The tradition of giving nicknames to US politicians can be traced back to the era of former US president Barack Obama. Obama is known to many Chinese as O-Watching-Sea (Ao-Guan-Hai in Chinese) because he was given a calligraphy piece with a verse featuring the phrase "Watching the sea and hearing the tides" in 2009.
Compared with that of Trump, who has earned a backhanded compliment in China, other politicians' epithets given by Chinese netizens sound more spicy and sometimes plainly derogatory.
US Secretary of State Mike Pompeo was called a "Rumormongerer" and a "political virus super spreader" referring to his frequent conspiracies and unsupported theories attacking China such as claiming the virus came from a Wuhan laboratory. Chinese netizens accuse Pompeo of creating many groundless accusations apparently undervaluing his position as a top diplomat in US foreign affairs.
Others call him "Buck-passer Pompeo," typically portraying how he loves to start buck-passing games to always pin the blame on other countries like China for deflecting the US government's botched responses and domestic chaos in the COVID-19 pandemic.
"Anti-China Pioneer" is a nickname given to US Senator Marco Rubio based on his hysterical anti-China views built on flawed logic. Another pioneer, White House trade advisor Peter Navarro earned the nickname "President Parroter" as he repeatedly trumpeted the "China threat" following Trump, and making political capital by vilifying China, as a Weibo user explained.
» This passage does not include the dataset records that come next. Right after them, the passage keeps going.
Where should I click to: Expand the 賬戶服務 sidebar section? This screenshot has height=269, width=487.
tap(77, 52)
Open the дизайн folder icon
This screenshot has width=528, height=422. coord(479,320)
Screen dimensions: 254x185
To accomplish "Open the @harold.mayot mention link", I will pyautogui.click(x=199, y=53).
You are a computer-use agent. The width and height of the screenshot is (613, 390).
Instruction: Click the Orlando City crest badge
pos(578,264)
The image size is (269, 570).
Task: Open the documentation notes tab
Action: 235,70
US House Speaker Nancy Pelosi was called "Nancy the Ripper" - inspired by "Jack the Ripper," an unidentified serial killer in the UK in the 1880s - after she ripped a copy of Trump's State of the Union address on February 4. She is also seen as one of the "rippers" who tear up China-US ties evidencing to her belligerent remarks against China.
"Such a culture shows that young Chinese netizens take up an entertaining mentality to respond to some American politicians whose ridiculous behavior has far deviated from the traditional image of respectable politicians," Xin Qiang, deputy director of the Center for American Studies at Fudan University in Shanghai, told the Global Times. "Such kinds of ridicule reflects Chinese netizens' confidence and show they are never afraid of any tough tone these American politicians try to put on against China."
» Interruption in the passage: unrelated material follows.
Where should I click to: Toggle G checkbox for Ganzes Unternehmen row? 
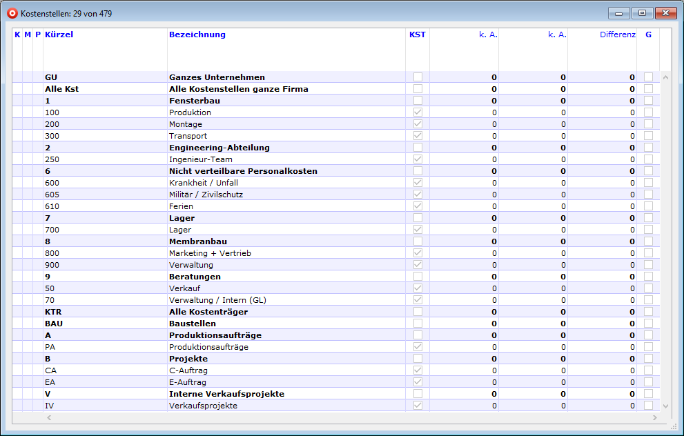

Nicknames are a soft way to reflect the very frank and unvarnished public opinions of these US politicians, different to that of Chinese diplomats' and media's official and sharp tones, Li Haidong, a professor at the Institute of International Relations of the China Foreign Affairs University, told the Global Times, adding that it reflects the diversified culture of expression of Chinese netizens regarding political participation.